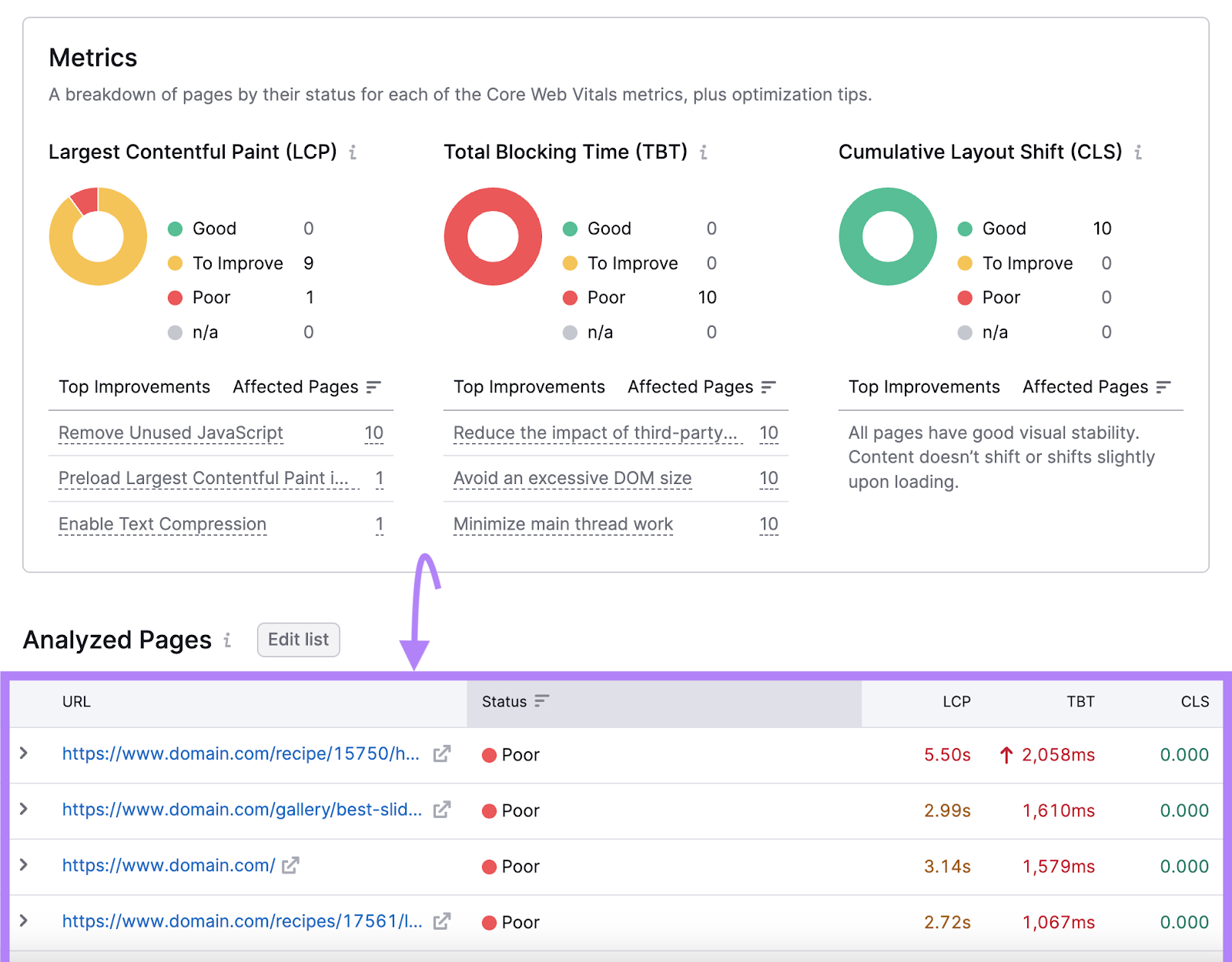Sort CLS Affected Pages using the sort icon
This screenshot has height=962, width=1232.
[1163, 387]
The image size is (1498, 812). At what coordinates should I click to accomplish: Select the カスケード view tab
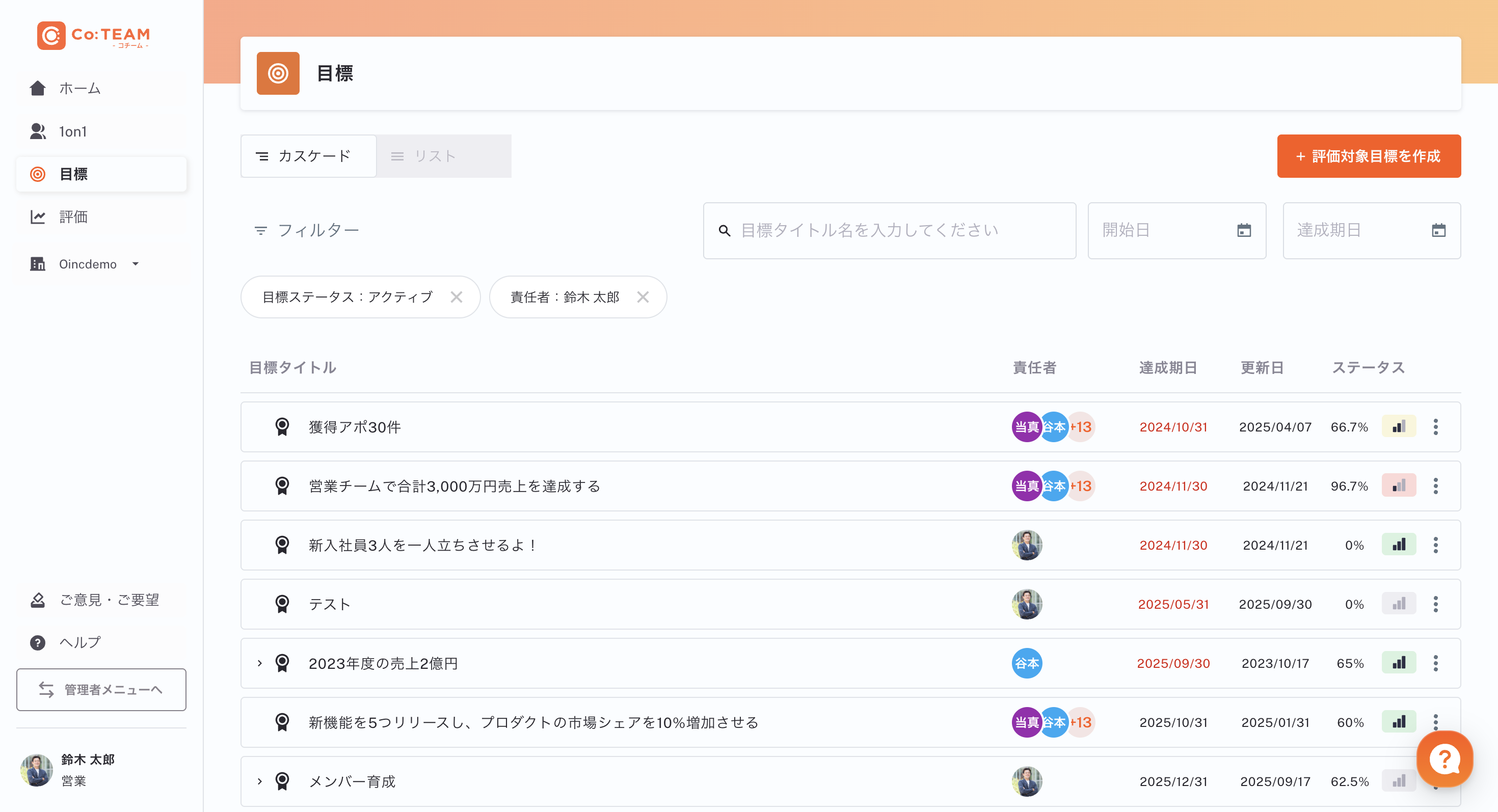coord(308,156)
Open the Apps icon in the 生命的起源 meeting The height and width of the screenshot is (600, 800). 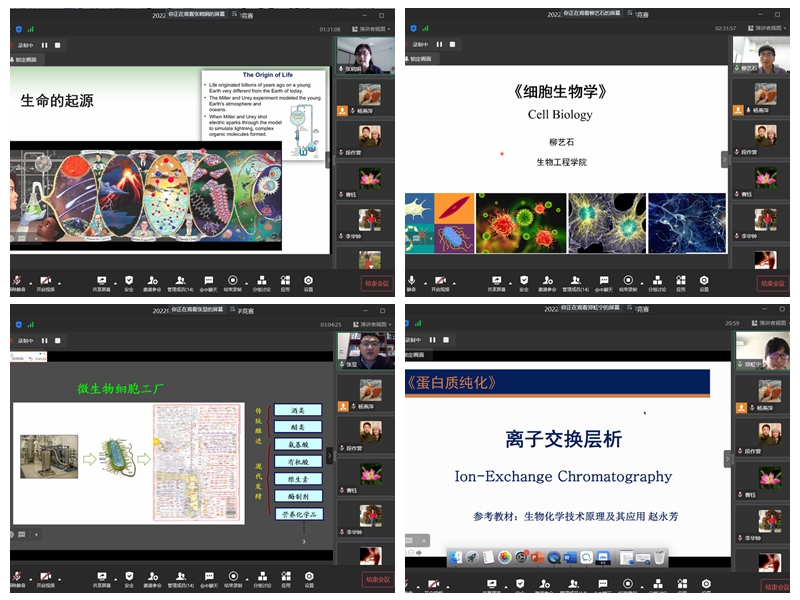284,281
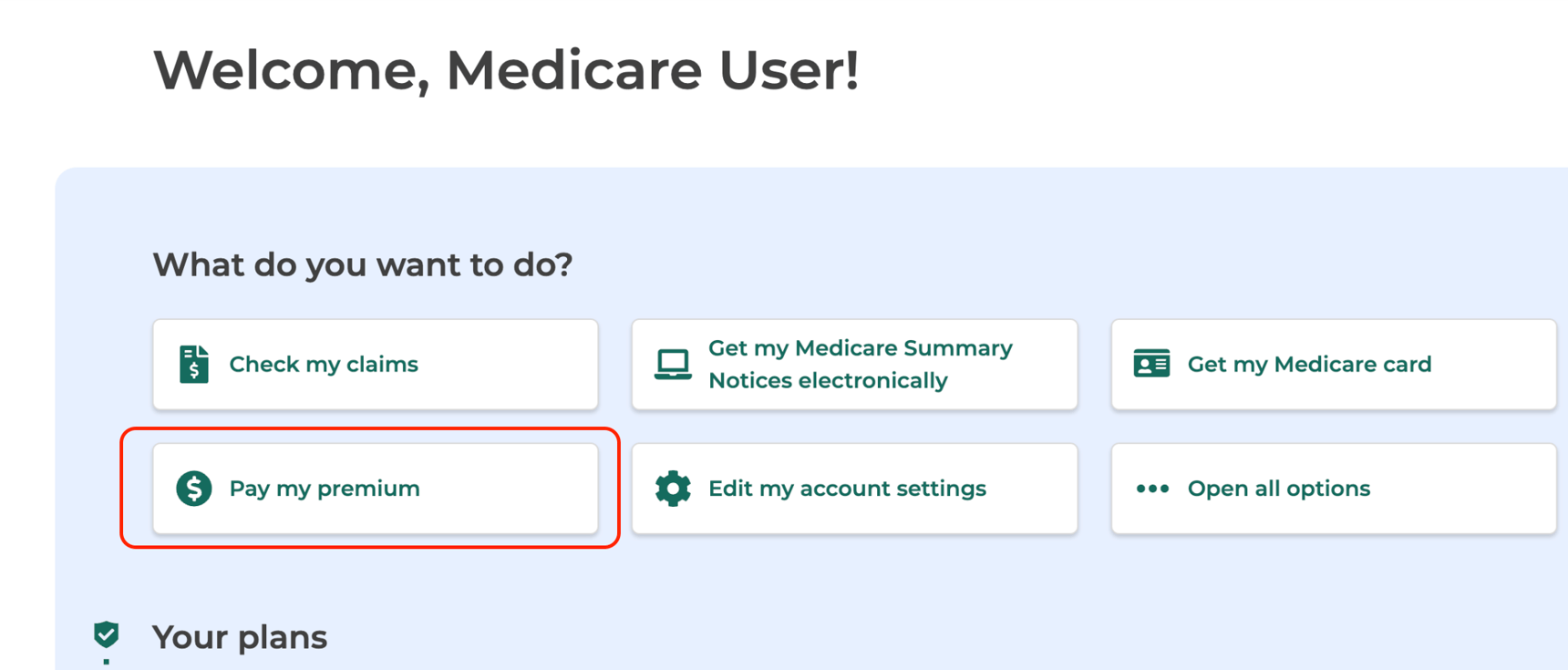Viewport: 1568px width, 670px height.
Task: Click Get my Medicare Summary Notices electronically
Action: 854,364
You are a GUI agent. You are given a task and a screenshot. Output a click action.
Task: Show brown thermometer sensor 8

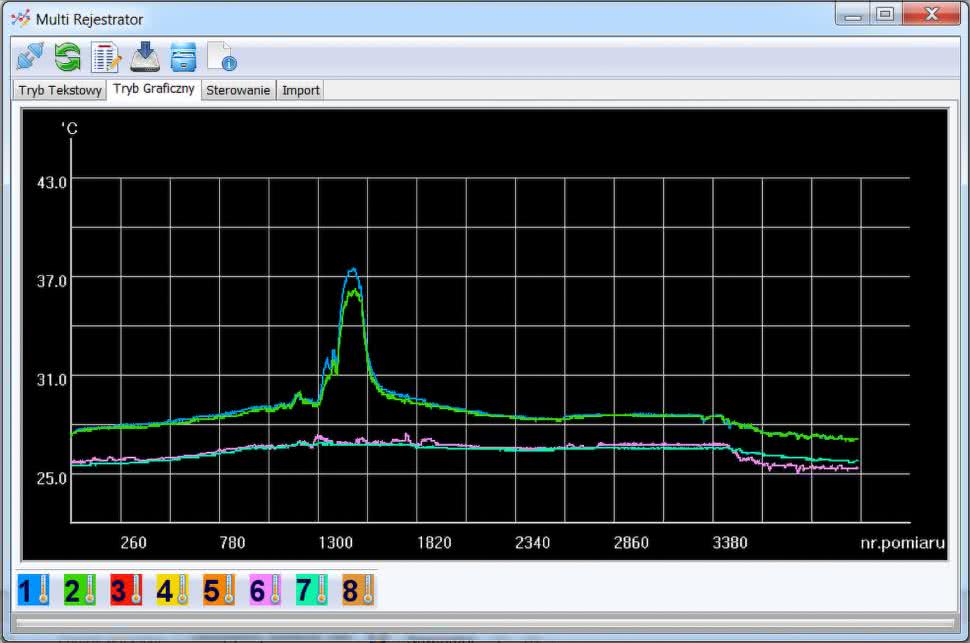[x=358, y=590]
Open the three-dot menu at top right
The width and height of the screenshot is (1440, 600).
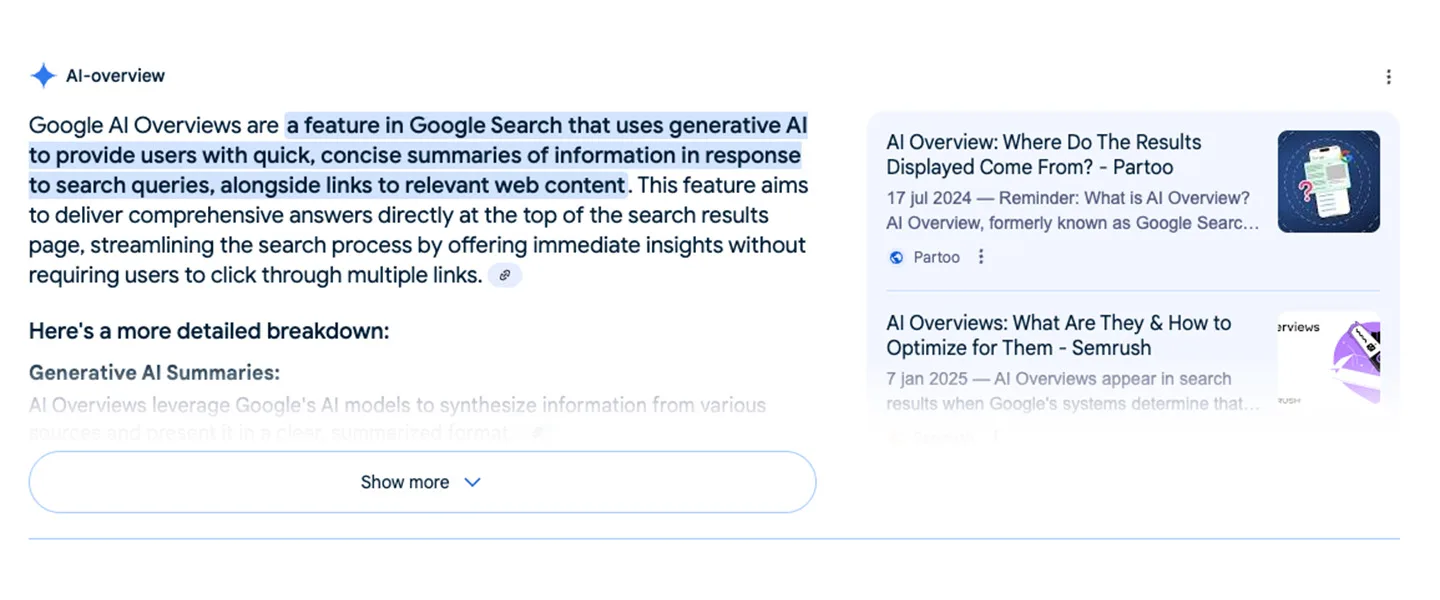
-------
__Written exercise__: Convert the records, from the line containing "You are a GUI" through the end of the records, into a numbered list. Leave out blank lines and pictures.

__Correct response__:
1. You are a GUI agent. You are given a task and a screenshot. Output a click action.
2. Task: Show brown thermometer sensor 8
3. [x=358, y=590]
4. Open the three-dot menu at top right
5. The width and height of the screenshot is (1440, 600).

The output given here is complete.